Пробежала — или прошла? — группа спортсменов. Спортивная ходьба. Поздновато сегодня тренируются. Пятый час. С пяти город закрыт. Одни патрули.

Толя подходил, слегка задыхаясь. Наше поколение легко было вычислить по легкой одышке. Да по двум точкам — именно точки, не синяки, не мешки — на скулах под глазами.

— Бога ради, извини, — сказал он. — Думал, быстрее дойду. Как твои?

— Здоровы, — сказала я. — А твои?

— Живы, — ответил он, улыбаясь.

— Давай папку сразу, я потом забуду.

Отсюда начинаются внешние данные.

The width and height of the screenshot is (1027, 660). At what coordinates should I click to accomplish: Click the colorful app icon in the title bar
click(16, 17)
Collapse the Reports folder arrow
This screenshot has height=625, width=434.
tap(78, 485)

Или ты забудешь.

Это была архивная папка с пометкой «СС»: средней секретности. Дурацкая все-таки маркировка у нас в архиве.

— Тебе когда? — спросил Толя.

— Мой лифт без четверти, — ответила я.

— А мой тик-в-тик, — сказал он. — Придется прогуляться.

— Прогуляемся. Только в центр я не хочу. Лучше к промоине.

— Ты ее называешь «промоина»? А моя женушка говорит «проталина».

— Проталина или прогалина? — спросила я.

Мы уже шли по набережной, впереди маячил растреллиевский собор, на той стороне сияющих сахарно-нафталиновым блеском торосов — превращенная в фешенебельную гостиницу красная кирпичная тюрьма. Народа становилось больше. Над торосами летали бабочки. Я подумала, что в Летнем саду, откуда шли — или бежали? — спортсмены в спецкостюмах с болтающимися за ненадобностью на груди легкими респираторами, цветет сакура. Во всяком случае, на той стороне, за торосовым великолепием, за оградой дачи Кушелева-Безбородко, подобной дворцу, магнолия цвела вовсю.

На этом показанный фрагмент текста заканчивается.